§ Page excerpt:

========

In the fall of 1986, at the age of 26, I was diagnosed with my second bout of Pelvic Inflammatory Disease. Subsequently, this seemingly small incident would later be the catalyst for my divorce. Just back from my honeymoon months before, this PID screamed with pain that progressed with each passing of week. Suddenly my whole life started to take a dramatic turn. I had suffered the ill effects of this beastly pain once before when I was younger, but this was nothing like the first time, this second bout was like King Kong enraged, the first like that of an out of control ape trashing my insides.
With the first case, my then gynecologist completed a procedure called a laparoscopy placing a camera through my belly button to see my insides. It was then that it was discovered that there was some scarring left from the damaging effects of internal swelling and infection. I was told to expect that I may very well be sterile or that it would be very difficult to conceive. I recovered with antibiotics and time, but I noticed my insides were tender more often. I was conscientious to this fact, but tried to pass it off as discomfort from monthly PMS.
Clearly, this time was a whole different matter. “My anguish seemed to languish”. From September to March my pain barely subsided. Antibiotic after antibiotic, nothing would tame the sharp shooting pains. Intercourse was impossible, Pap smears felt like rape, and the agony left me sobbing and debilitated. Test after test, Pap smear after Pap smear, they could not diagnose the cause. Finally, after seeking answers beyond a regular gynecologist and Planned Parenthood, I ended up at UCONN Health Center, where they diagnosed staphylococcus inside my uterus and fallopian tubes. The infection was antibiotic resistant and thus needed a more advanced treatment. Still I could scarcely handle any internal abdominal pressure let alone intercourse, without excruciating pain. Intimacy had to be maneuvered and changed to meet my body’s need to avoid pain. Climaxing hurt as the spasms further inflamed my insides. My then husband had limited patience. His desire superseded my pain in his eyes. This impasse set up what would be the foundational building block for my eventual separation and divorce.

========

§ Activities:
**a)** Decide whether each statement, marked (i), (ii) and (iii), agrees with the account of pelvic inflammatory disease, and answer yes or no for each, quoting the deciding words: (i) UCONN Health Center found staphylococcus in the uterus and fallopian tubes. (ii) The first bout was treated only with a laparoscopy, without antibiotics. (iii) The pain of the second bout barely subsided from September to March.
**b)** Carry on the personal account of pelvic inflammatory disease from the point where it stops.

========

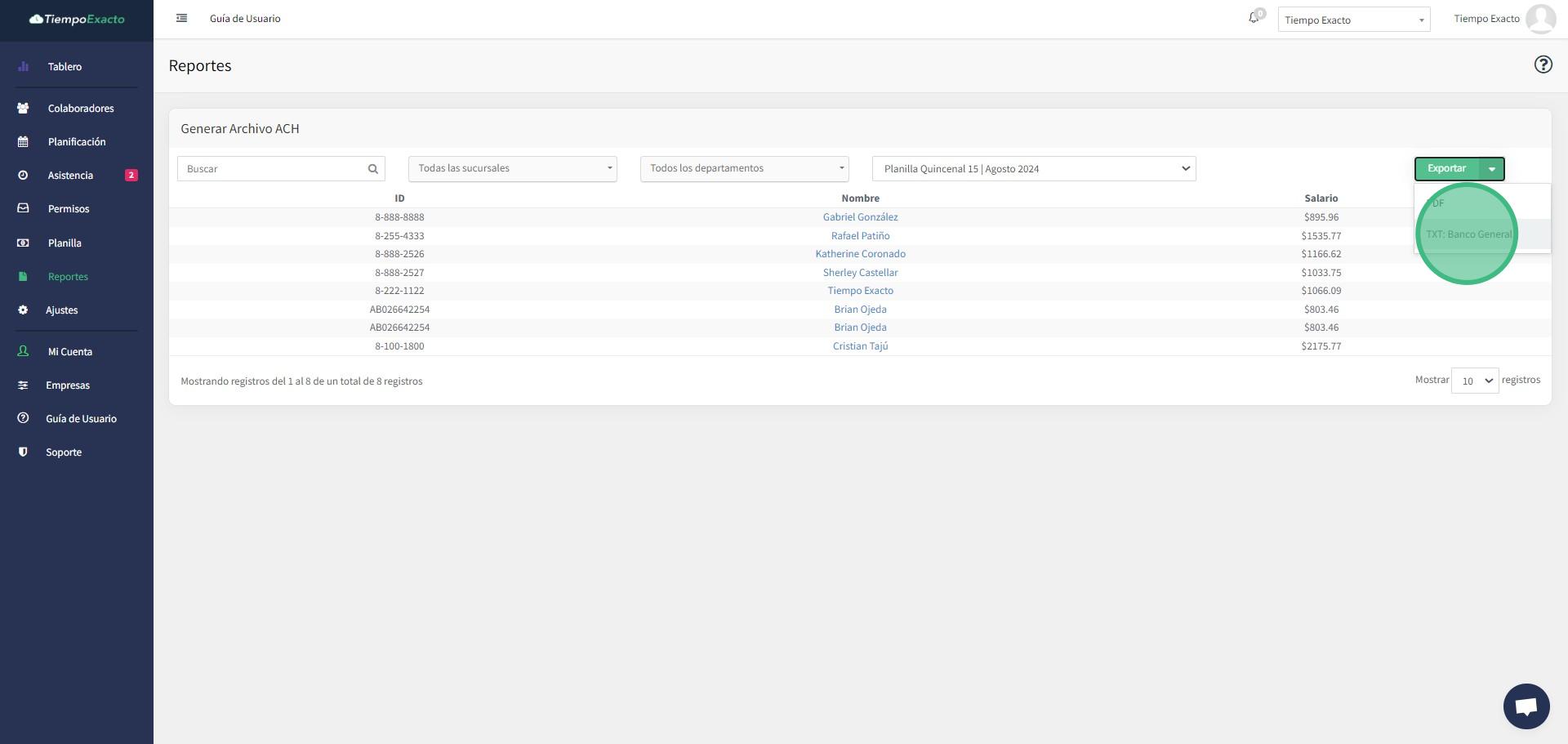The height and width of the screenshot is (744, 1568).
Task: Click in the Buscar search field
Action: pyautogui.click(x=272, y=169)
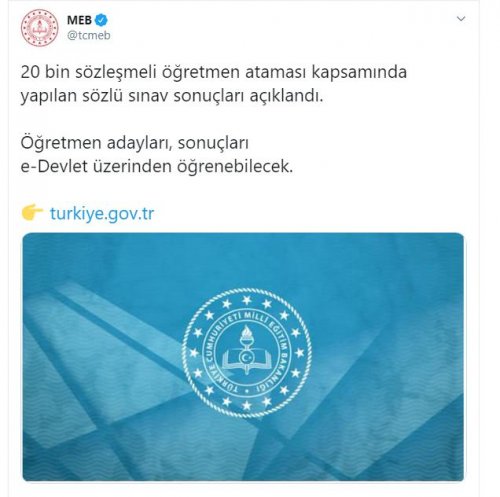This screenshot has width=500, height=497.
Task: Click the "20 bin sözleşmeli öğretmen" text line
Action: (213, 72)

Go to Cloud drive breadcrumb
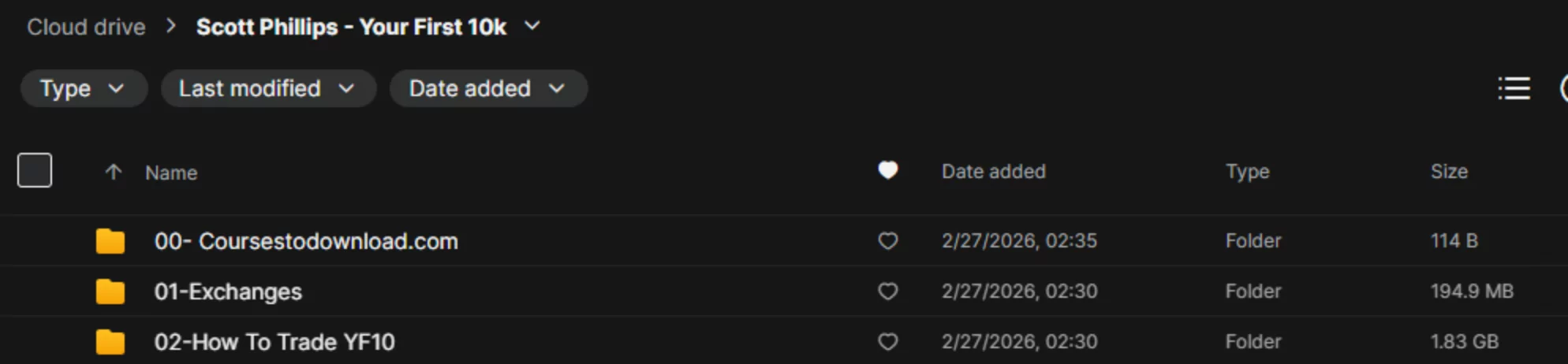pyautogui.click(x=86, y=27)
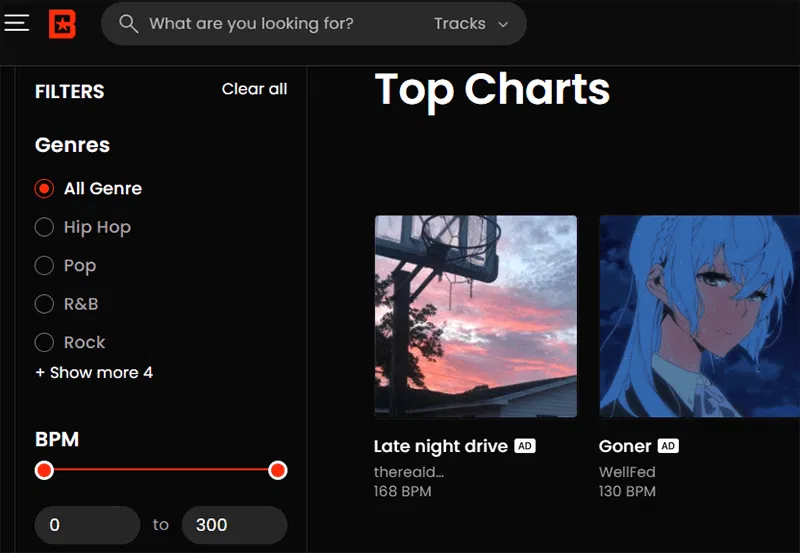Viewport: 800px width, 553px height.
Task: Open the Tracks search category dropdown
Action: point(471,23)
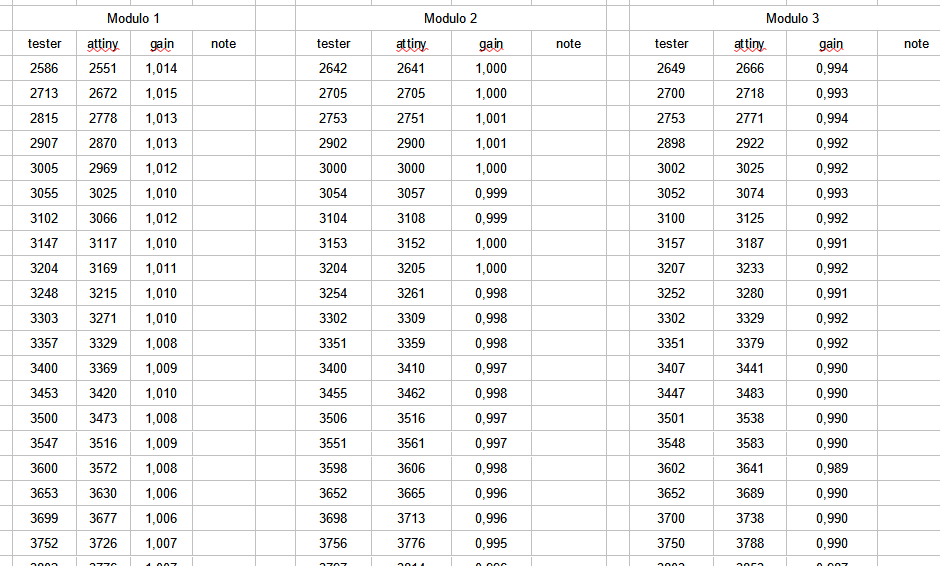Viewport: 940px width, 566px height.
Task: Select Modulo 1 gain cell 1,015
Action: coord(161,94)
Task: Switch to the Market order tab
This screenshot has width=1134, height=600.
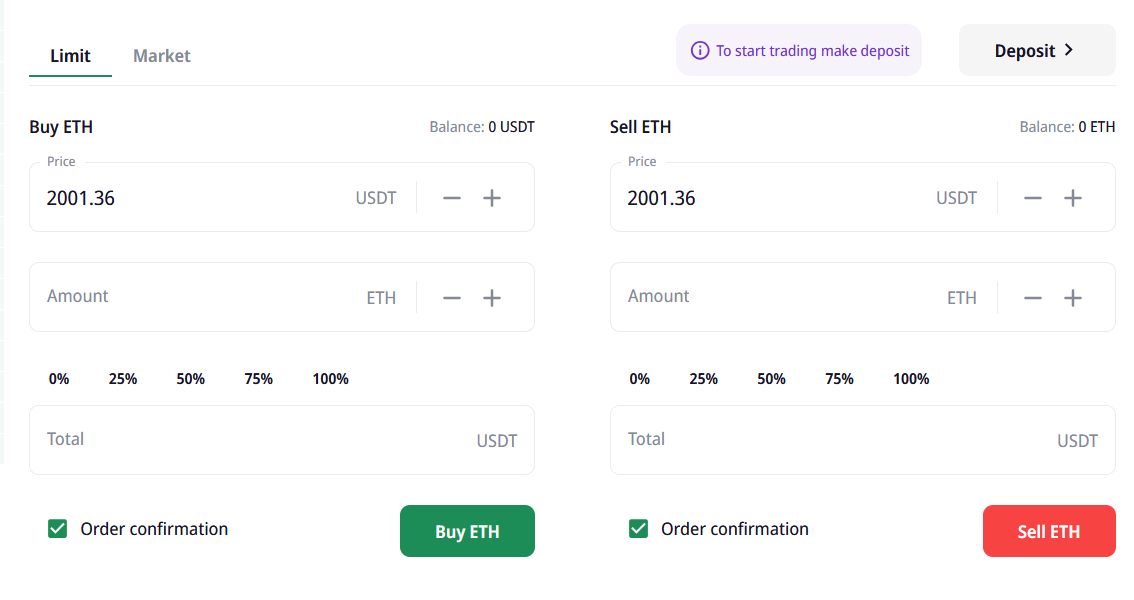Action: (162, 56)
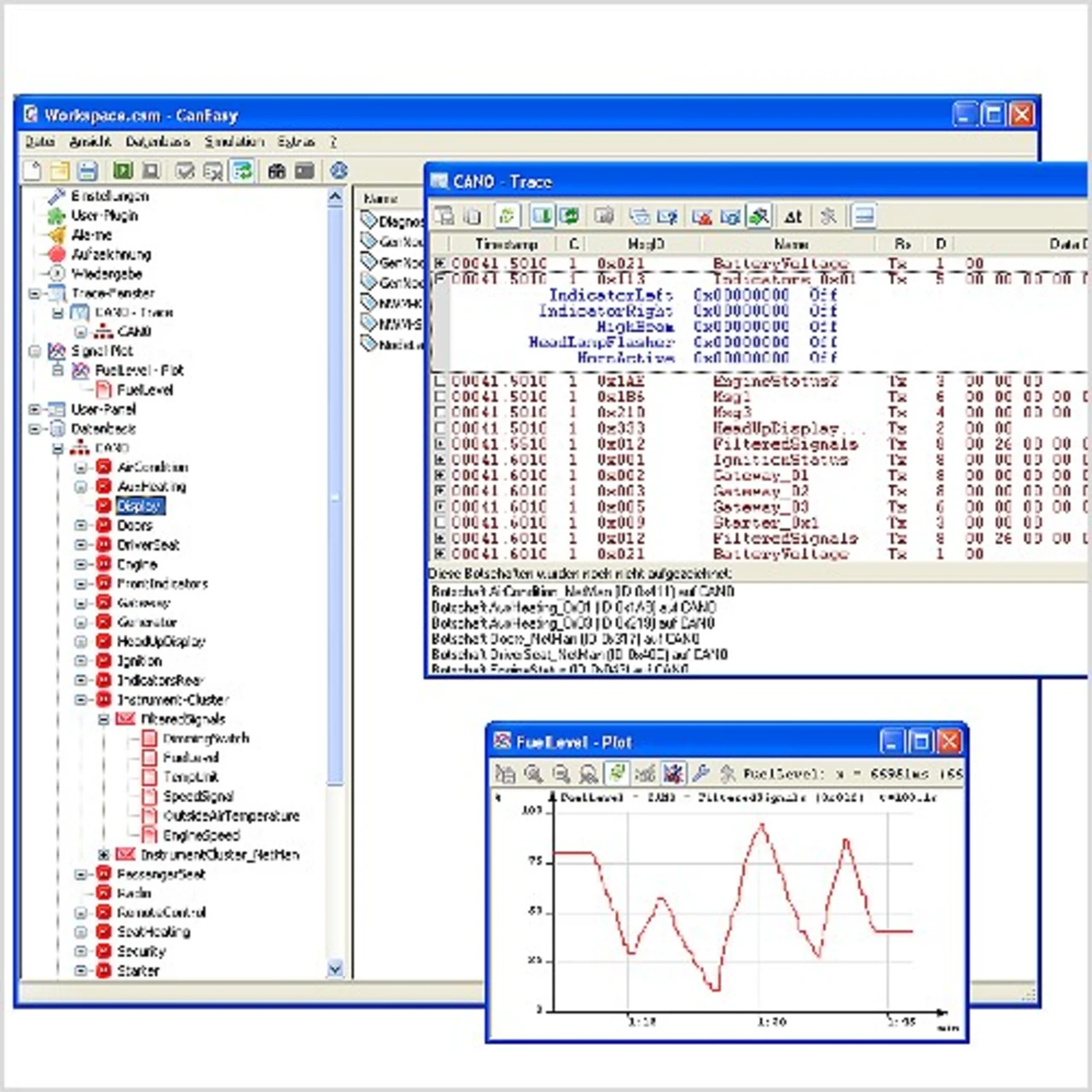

========

§ Results for the exercise:
**a)**
(i) Yes: "where they diagnosed staphylococcus inside my uterus and fallopian tubes"
(ii) No: "I recovered with antibiotics and time"
(iii) Yes: "From September to March my pain barely subsided."

**b)**
With five months into the process, I had another laparoscopy showing I was finally beginning to heal. The remnant effect was that painful intercourse became more problematic. Any intense thrusts left me almost bedridden. For sometimes hours after intercourse I could do little, if anything. Dizziness and pain would leave me taking ibuprofen and resting, nausea and chills often accompanied. I felt angry at my then husband, angry at his insensitivity and I felt crippled with a pain that left me hollowed.
Amazingly, I did conceive a year later; I was so grateful at the thought of having a child and yet afraid of more pain. I had been through so much, the pain of delivery frightened me. As it was, delivery became a nightmare. From later doctor discussions it was believed that due to internal scarring my daughter maneuvered during childbirth and could not be born in regular position. Instead she was born posterior, causing a severe laceration and hemorrhaging. In the end losing nearly half my body’s total blood, I lay on death’s door, and at times feeling as if I’d be better off. It was truly the most traumatic experience of my life. The next day the doctor insisted I get blood transfusions or reduce my chance of recovery. In the fogged state of bodily shock, I concurred. It took months to heal, and yes, I left my ex a little over two years later. I know the best chance for healing PID is getting to it early before scarring occurs and getting the right antibiotics, this can lessen the long term affects on the body and the mind.